--- Your task ---
Looking at the data below, report how many lines contain "Iron", with no other words.

--- Provided entries ---
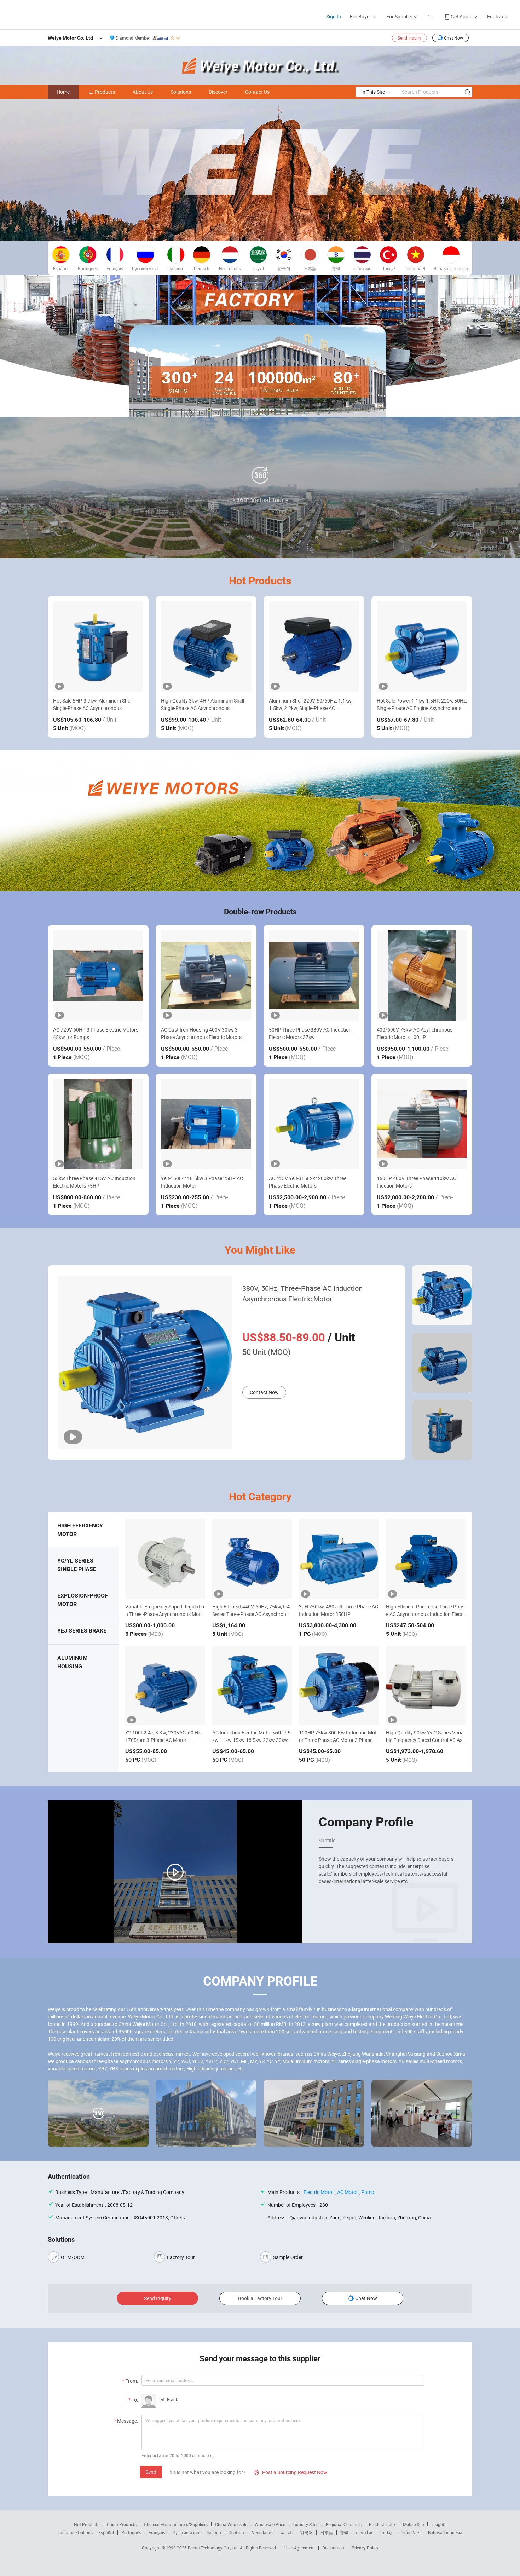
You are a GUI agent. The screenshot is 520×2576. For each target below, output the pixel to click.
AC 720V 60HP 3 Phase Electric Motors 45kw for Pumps (95, 1033)
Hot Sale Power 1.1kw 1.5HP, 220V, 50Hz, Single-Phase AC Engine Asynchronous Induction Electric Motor (422, 704)
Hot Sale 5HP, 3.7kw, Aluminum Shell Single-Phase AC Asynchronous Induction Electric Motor (92, 704)
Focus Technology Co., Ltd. (214, 2548)
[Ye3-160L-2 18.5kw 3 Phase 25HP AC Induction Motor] (206, 1124)
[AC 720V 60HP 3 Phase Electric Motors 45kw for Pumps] (98, 975)
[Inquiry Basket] (431, 16)
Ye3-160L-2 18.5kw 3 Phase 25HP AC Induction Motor (202, 1182)
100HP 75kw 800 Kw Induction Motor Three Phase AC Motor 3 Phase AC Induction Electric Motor (338, 1740)
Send (150, 2471)
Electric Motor (319, 2192)
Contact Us (257, 91)
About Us (143, 91)
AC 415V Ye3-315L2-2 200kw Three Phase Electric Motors (307, 1182)
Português (131, 2532)
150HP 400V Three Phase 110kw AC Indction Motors (416, 1182)
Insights (438, 2524)
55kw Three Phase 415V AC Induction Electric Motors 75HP (94, 1182)
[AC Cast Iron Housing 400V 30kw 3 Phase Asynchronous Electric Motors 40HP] (206, 975)
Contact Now (264, 1392)
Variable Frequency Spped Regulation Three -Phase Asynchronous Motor (164, 1614)
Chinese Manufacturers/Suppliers (176, 2524)
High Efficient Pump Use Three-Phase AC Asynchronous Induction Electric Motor (425, 1614)
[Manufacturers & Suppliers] (52, 14)
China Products (122, 2524)
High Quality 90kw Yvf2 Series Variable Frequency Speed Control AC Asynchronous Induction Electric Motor (425, 1740)
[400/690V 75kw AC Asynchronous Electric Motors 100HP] (422, 975)
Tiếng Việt (411, 2532)
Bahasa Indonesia (445, 2532)
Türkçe (387, 2532)
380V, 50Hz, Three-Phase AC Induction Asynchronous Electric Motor (302, 1293)
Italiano (214, 2532)
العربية (287, 2532)
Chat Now (453, 38)
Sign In (333, 16)
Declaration (333, 2548)
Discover (218, 91)
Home (63, 91)
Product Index (382, 2524)
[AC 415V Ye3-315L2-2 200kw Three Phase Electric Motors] (314, 1124)
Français (157, 2532)
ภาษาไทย (365, 2532)
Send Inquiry (409, 38)
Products (105, 91)
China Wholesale (231, 2524)
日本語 (326, 2532)
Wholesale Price (270, 2524)
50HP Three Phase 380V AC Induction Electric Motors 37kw (310, 1033)
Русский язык (186, 2532)
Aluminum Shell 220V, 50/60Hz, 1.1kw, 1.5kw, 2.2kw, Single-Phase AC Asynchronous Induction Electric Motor (311, 704)
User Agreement (299, 2548)
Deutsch (236, 2532)
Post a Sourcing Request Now (290, 2472)
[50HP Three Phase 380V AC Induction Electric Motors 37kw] (314, 975)
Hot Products (86, 2524)
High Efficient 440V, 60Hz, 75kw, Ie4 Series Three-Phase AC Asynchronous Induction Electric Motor (252, 1614)
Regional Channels (344, 2524)
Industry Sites (305, 2524)
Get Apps (461, 16)
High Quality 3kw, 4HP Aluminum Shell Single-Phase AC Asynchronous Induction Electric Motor (202, 704)
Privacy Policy (365, 2548)
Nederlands (262, 2532)
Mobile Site (413, 2524)
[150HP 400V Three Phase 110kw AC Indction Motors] (422, 1124)
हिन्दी (344, 2532)
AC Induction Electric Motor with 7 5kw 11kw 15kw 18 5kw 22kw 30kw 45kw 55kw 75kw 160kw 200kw (252, 1740)
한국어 (306, 2532)
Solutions (181, 91)
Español (106, 2532)
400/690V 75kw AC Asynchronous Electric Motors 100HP (414, 1033)
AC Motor (347, 2192)
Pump (367, 2192)
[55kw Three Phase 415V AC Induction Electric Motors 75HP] (98, 1124)
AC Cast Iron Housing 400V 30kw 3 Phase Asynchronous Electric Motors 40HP (201, 1033)
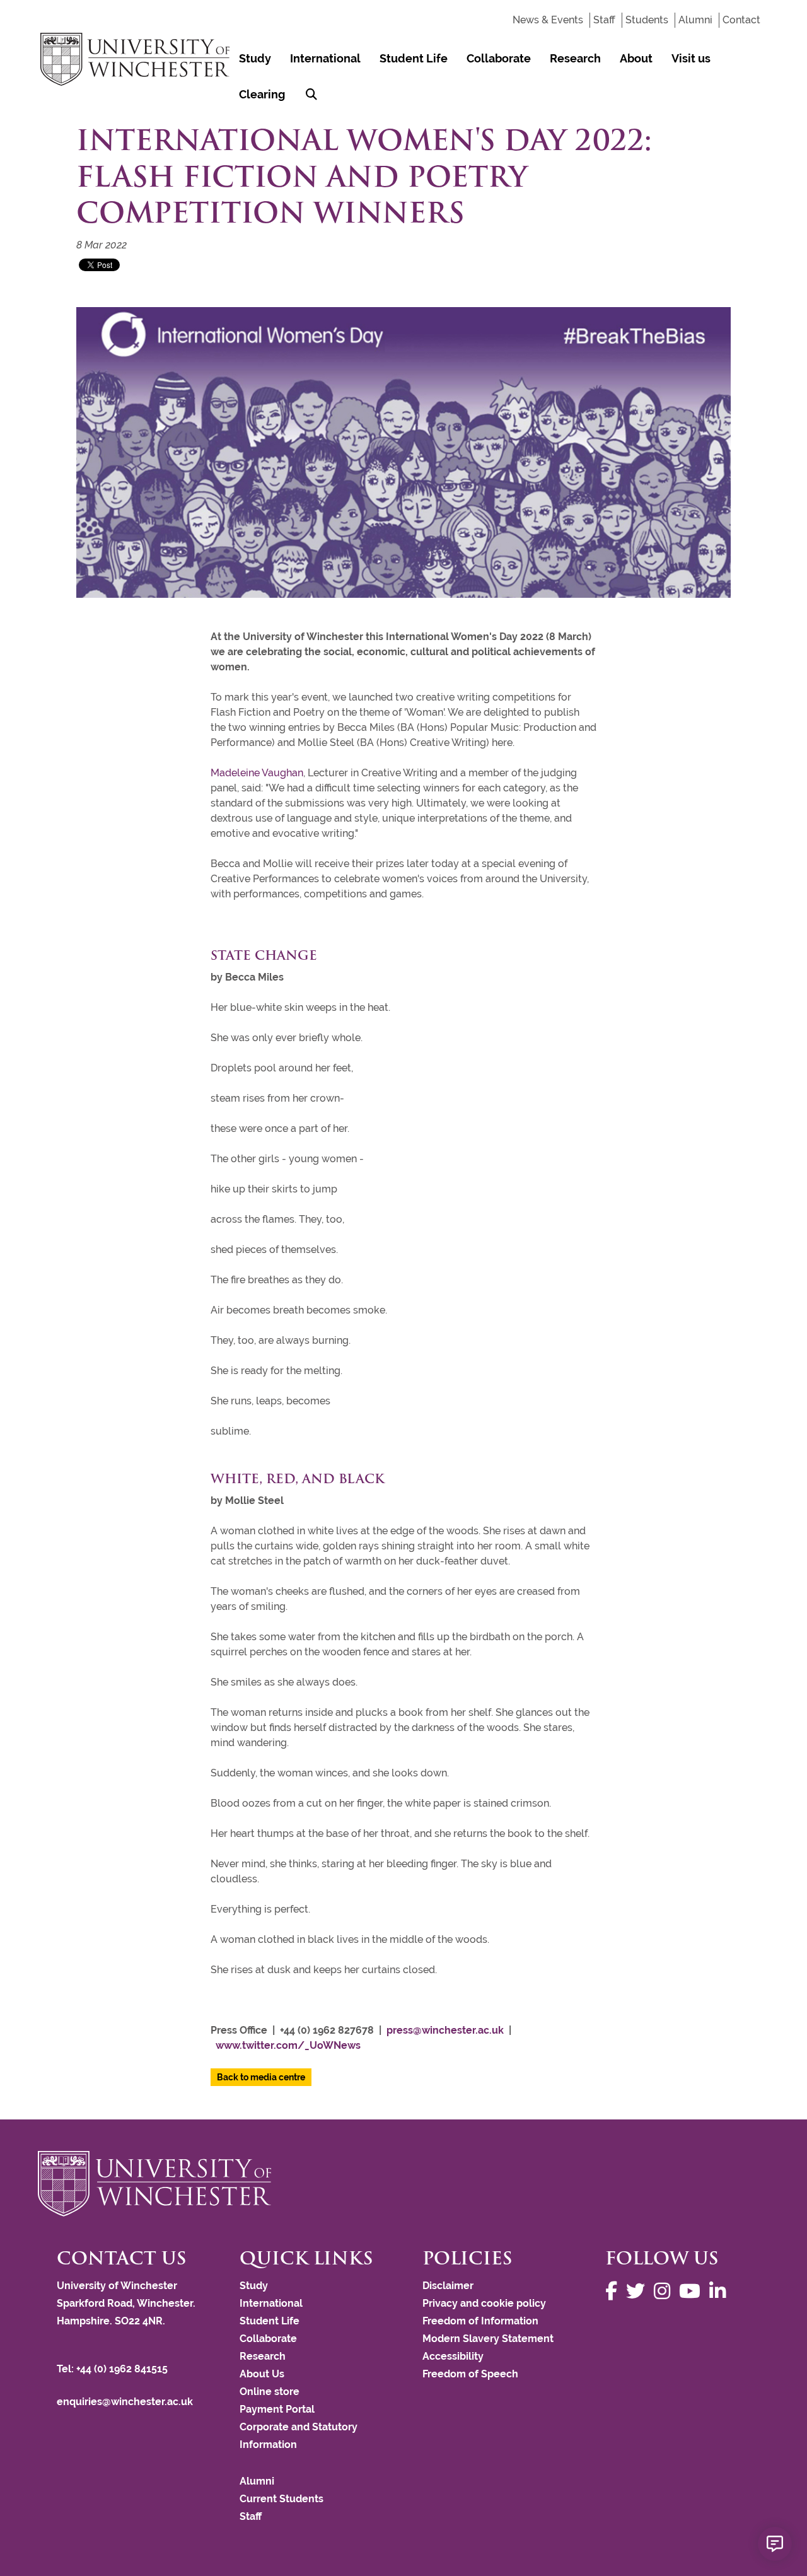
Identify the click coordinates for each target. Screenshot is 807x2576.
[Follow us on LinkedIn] (720, 2291)
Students (646, 20)
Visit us (691, 58)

--- Task solution ---
2